Bank Dunia telah memangkas proyeksi pertumbuhan ekonomi global tahun ini dari semula 2,9 persen menjadi 2,4 persen. Sebab, kondisi negara-negara pengekspor komoditas masih terpukul oleh rendahnya harga. Kondisi ini juga berlaku di Indonesia. Tapi, pemerintah bisa terus mendorong dua sumber baru pertumbuhan ekonomi.
Kepala Perwakilan Bank Dunia di Indonesia Rodrigo Chaves mengatakan, kondisi ekonomi dunia di masa datang masih lemah sehingga membatasi permintaan global. Hal ini tentu akan terus menekan harga komoditas sehingga mempengaruhi ekspor dan perekonomian Indonesia.
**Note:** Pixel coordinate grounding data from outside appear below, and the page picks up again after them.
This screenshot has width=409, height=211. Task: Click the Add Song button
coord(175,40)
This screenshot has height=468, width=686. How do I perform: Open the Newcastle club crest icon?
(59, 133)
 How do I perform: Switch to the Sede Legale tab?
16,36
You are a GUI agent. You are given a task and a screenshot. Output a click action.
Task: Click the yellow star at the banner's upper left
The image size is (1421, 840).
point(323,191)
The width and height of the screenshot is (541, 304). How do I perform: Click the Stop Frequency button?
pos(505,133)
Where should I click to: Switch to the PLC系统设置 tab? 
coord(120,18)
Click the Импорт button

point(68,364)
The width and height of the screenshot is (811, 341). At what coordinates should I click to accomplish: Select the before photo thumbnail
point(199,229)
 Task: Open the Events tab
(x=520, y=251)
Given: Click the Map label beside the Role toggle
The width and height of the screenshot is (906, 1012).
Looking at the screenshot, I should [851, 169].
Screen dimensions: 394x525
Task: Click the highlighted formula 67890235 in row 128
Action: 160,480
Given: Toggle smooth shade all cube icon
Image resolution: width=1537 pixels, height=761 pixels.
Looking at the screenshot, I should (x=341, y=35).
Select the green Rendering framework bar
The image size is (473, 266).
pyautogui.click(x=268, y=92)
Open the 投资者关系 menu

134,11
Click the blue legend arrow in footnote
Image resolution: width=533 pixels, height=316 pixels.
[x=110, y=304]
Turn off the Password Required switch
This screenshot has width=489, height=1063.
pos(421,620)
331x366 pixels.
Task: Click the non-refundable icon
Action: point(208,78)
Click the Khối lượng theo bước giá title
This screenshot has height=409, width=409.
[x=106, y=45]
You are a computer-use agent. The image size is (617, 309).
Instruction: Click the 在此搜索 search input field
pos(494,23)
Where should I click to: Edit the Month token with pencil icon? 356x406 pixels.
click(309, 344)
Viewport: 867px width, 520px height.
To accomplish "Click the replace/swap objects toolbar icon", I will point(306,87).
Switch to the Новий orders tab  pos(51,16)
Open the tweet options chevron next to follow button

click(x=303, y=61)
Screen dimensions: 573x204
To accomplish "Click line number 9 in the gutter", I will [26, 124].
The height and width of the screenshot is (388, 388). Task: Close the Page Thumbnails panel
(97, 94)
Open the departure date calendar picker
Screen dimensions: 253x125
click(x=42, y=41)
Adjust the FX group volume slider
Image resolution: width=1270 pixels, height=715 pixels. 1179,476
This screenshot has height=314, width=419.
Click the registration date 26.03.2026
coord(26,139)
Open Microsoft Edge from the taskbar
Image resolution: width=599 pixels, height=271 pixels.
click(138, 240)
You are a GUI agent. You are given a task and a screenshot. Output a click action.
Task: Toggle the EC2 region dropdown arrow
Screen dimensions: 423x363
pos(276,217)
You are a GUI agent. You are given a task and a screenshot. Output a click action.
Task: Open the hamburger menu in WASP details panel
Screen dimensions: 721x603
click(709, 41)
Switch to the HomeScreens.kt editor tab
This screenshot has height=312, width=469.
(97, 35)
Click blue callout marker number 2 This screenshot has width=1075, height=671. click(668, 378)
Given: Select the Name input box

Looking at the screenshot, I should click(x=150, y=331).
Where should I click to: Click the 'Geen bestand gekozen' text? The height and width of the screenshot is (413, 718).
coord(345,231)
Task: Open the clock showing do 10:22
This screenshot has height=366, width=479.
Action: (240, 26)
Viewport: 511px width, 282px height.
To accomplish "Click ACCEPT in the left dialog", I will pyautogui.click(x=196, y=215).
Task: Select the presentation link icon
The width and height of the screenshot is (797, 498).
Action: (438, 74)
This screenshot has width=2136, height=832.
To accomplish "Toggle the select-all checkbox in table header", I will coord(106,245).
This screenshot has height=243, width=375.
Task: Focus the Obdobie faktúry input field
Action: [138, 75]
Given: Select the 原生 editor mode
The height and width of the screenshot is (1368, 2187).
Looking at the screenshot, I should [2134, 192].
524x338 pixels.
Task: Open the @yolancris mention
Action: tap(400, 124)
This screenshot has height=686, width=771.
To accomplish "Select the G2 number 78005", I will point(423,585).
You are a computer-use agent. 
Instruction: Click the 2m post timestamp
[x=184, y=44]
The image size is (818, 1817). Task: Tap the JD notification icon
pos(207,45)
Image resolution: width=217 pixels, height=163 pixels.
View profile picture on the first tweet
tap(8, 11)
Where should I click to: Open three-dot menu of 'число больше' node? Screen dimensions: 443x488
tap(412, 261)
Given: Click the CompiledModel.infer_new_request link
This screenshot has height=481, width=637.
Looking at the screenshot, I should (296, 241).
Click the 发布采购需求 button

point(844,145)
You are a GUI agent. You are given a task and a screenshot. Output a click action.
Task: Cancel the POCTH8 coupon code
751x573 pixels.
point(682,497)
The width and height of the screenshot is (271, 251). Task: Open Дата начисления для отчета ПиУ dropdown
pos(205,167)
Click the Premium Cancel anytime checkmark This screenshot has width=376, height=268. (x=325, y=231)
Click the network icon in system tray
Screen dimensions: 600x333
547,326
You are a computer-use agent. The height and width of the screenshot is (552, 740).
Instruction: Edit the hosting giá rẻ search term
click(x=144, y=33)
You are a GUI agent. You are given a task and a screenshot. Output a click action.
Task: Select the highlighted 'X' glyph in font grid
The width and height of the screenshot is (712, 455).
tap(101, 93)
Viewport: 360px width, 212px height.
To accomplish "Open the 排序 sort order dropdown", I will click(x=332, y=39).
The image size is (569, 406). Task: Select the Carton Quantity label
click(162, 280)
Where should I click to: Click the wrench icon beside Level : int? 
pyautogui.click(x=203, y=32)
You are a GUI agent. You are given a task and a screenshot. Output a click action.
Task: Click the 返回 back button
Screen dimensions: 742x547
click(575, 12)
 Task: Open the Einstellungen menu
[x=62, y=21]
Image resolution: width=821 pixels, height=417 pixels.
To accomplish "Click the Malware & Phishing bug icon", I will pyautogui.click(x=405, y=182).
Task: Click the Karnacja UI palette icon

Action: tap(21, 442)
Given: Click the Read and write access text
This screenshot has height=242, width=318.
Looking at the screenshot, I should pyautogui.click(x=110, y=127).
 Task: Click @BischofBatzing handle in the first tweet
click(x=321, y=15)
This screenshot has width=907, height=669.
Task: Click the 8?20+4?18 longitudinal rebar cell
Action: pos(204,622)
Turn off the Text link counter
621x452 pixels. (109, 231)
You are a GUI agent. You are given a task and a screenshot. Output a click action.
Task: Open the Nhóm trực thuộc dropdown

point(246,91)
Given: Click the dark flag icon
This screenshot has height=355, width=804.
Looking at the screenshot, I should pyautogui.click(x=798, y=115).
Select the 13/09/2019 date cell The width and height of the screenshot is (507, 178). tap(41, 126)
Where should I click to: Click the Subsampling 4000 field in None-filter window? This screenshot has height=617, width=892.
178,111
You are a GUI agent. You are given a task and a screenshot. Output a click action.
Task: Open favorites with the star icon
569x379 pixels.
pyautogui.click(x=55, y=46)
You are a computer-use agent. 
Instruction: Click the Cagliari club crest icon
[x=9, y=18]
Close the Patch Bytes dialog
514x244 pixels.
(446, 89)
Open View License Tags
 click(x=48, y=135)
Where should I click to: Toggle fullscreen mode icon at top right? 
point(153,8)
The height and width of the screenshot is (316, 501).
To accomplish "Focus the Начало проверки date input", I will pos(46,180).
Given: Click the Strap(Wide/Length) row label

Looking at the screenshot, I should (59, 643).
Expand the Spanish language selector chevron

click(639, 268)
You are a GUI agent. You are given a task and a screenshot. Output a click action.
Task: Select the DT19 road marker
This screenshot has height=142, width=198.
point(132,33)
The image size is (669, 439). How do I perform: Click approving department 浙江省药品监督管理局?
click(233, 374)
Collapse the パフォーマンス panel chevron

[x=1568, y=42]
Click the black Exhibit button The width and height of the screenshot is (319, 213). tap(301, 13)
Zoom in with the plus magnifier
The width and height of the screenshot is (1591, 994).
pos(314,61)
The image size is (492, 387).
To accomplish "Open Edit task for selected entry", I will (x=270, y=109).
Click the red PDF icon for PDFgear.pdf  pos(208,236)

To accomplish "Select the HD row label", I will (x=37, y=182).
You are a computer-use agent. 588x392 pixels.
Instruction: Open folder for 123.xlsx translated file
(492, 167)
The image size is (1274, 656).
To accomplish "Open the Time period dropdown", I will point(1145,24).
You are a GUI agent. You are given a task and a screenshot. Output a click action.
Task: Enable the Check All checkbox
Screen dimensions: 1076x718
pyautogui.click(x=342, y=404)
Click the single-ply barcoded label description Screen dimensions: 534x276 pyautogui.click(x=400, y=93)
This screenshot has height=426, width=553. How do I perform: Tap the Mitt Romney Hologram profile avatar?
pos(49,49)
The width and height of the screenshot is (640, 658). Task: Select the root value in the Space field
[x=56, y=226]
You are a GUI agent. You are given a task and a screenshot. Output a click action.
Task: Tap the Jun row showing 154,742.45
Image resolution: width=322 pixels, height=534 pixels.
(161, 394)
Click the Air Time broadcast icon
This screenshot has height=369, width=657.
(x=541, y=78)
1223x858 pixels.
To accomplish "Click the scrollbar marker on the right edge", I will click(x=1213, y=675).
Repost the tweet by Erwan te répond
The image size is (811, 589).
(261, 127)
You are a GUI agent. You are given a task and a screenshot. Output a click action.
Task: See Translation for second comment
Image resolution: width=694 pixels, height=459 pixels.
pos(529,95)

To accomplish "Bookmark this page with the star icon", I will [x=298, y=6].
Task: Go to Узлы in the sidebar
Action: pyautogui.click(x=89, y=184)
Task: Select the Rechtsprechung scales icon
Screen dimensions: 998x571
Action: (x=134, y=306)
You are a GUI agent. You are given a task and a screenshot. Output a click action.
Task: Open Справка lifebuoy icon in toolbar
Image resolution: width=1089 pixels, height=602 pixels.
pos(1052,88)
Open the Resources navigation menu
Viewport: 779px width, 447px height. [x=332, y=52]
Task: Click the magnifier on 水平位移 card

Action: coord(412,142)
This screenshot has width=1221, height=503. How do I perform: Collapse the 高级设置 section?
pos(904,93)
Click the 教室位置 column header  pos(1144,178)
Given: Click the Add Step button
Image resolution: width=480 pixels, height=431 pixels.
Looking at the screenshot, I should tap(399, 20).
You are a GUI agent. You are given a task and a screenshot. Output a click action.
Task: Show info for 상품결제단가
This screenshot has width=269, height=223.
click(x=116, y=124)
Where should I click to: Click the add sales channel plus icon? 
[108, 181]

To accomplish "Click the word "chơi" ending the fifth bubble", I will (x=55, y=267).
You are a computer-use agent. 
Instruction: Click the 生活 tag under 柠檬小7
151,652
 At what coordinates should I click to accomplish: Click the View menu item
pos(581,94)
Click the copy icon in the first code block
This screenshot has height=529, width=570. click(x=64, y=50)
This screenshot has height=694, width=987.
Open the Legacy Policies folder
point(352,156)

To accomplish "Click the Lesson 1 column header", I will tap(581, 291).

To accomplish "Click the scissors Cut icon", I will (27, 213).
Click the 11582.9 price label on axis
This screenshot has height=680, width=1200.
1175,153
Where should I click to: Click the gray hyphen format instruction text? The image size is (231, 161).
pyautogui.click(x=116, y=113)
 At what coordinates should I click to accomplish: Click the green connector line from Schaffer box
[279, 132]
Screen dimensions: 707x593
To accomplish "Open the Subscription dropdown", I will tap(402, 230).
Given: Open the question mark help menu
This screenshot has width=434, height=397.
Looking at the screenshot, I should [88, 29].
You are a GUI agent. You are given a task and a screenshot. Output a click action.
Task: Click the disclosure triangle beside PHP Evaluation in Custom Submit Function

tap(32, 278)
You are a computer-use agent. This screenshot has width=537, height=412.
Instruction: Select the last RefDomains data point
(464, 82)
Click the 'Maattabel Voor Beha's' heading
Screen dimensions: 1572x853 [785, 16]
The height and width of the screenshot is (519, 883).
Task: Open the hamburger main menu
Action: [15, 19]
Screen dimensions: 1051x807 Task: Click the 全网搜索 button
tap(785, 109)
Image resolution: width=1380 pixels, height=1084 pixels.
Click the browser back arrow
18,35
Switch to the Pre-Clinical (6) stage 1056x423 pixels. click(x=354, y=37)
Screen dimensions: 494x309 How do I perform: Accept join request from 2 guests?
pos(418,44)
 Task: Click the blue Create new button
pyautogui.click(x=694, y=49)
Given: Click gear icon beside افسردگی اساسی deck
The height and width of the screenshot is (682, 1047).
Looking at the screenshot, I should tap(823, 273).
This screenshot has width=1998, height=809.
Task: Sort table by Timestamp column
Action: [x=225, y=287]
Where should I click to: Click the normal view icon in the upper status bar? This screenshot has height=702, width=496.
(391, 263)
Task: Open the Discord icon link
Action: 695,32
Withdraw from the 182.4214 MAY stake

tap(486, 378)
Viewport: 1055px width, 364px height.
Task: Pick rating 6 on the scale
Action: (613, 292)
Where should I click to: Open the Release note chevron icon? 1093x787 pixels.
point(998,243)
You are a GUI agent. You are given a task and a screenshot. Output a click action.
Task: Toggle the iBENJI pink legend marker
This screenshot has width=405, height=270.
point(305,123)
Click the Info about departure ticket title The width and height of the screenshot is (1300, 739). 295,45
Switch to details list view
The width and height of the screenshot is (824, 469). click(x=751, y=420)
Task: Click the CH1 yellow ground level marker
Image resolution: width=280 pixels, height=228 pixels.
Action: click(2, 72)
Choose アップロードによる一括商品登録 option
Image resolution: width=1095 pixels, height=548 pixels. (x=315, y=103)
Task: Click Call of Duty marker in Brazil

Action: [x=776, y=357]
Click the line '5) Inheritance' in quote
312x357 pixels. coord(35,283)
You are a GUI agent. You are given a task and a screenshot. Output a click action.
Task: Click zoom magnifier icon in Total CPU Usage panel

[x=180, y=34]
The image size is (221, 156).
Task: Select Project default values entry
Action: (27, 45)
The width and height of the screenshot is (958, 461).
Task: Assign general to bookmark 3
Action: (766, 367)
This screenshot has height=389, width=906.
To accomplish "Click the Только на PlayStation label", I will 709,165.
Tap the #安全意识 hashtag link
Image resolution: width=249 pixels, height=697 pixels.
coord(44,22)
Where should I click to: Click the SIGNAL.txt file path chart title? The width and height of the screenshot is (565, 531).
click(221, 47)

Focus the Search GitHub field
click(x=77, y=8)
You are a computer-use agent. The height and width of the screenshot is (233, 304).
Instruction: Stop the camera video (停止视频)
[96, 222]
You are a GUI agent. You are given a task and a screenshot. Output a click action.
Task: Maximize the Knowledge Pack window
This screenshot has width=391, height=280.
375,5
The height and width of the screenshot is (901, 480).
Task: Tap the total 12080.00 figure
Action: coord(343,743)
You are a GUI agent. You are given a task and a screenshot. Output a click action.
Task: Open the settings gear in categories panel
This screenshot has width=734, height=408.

Menyikapi kondisi tersebut, ada dua jalan yang bisa dipilih Indonesia untuk menopang perekonomiannya. Pertama, mengandalkan sumber daya alam (SDA) yang dimiliki. Kedua, selain SDA, mengandalkan kemampuan sumber daya manusia dan peningkatan modal. “Lebih baik bagi Indonesia untuk memilih yang kedua,” kata Chaves dalam acara “Indonesia Economic Quarterly 2016” yang digelar Bank Dunia di Kementerian Perdagangan, Jakarta, Senin (20/6).
(Baca: Ekspor April Masih Lesu, Industri Manufaktur Terus Tumbuh)
Menurut dia, pemerintah perlu melakukan diversifikasi sumber pertumbuhan ekonomi. Yaitu ke sektor manufaktur dan jasa lantaran dua sektor itu memberikan pekerjaan dengan upah lebih tinggi.
Saat ini, pertumbuhan industri manufaktur Indonesia sangat kecil, hanya 4,6 persen. Berbeda dengan Vietnam yang mampu mengembangkan sektor manufaktur.
Untuk mengembangkan industri manufaktur, pemerintah dapat melakukan reformasi kebijakan. Salah satu caranya adalah merilis 12 paket kebijakan ekonomi sejak September tahun lalu untuk membangkitkan industri manufaktur. “Reformasi yang dilakukan belum selesai. Saya dengar keinginan reformasi itu tidak berhenti dan akan terus dilakukan agar perekonomian lebih kompetitif,” kata Chaves.
(Baca: Bank Dunia: Pertumbuhan Indonesia Tergantung Paket Ekonomi)
Dengan mengandalkan reformasi kebijakan tersbeut, Chaves memperkirakan ekonomi Indonesia bisa tumbuh 5,1 persen tahun ini. Proyeksi itu lebih baik dibandingkan pertumbuhan ekonomi negara-negara pengekspor komoditas lainnya, seperti Brasil, Meksiko, dan lain-lain. Ia hanya memberikan catatan agar pemerintah dapat menangani risiko fiskal untuk mencapai target tersebut.
Di tempat yang sama, Menteri Perdagangan Thomas Trikasih Lembong mengatakan selain manufaktur, pemerintah saat ini akan berfokus mengejar devisa dari sektor pariwisata. Ia mencontohkan Cina yang dapat menghasilkan ratusan miliar dollar dengan modal pembenahan sektor pariwisata. "Jadi perlu juga ada transisi dari manufaktur ke sektor jasa dan gaya hidup.”
(Baca: Konsumsi Lemah, Menkeu Turunkan Target Pertumbuhan Ekonomi)
Sedangkan Ekonom Utama Bank Dunia di Indonesia Ndiame Diop mengatakan, pihaknya tetap mempertahankan proyeksi pertumbuhan ekonomi Indonesia sebesar 5,1 persen karena pemerintah mampu melakukan beberapa reformasi di bidang perekonomian. Upaya itu akan membangkitkan investasi pemerintah, yang diharapkan kemudian bisa mengerek investasi swasta. Namun, upaya reformasi melalui paket kebijakan ekonomi itu membutuhkan waktu dan juga adanya kebijakan lanjutan.
Menurut Diop, ada tiga langkah yang bisa dilakukan Indonesia untuk mencapai target pertumbuhan ekonomi. Pertama, kebijakan moneter dengan menjaga tingkat inflasi. Dengan begitu, suku bunga pinjaman bisa turun untuk memacu perekonomian.
Kedua, kebijakan fiskal. Yaitu, menjaga belanja pemerintah untuk mendorong sektor swasta. “Kami sudah melakukan pengujian, pemerintah pusat bisa alokasikan (belanja) Rp 183 triliun tahun ini, yang sekitar 90 persennya akan terserap,” kata Diop.
Ketiga adalah memacu perdagangan. Pemerintah terus berusaha mengurangi hambatan tarif untuk meningkatkan perdagangan. Peningkatan aktivitas ekspor-impor itu akan menopang pertumbuhan ekonomi.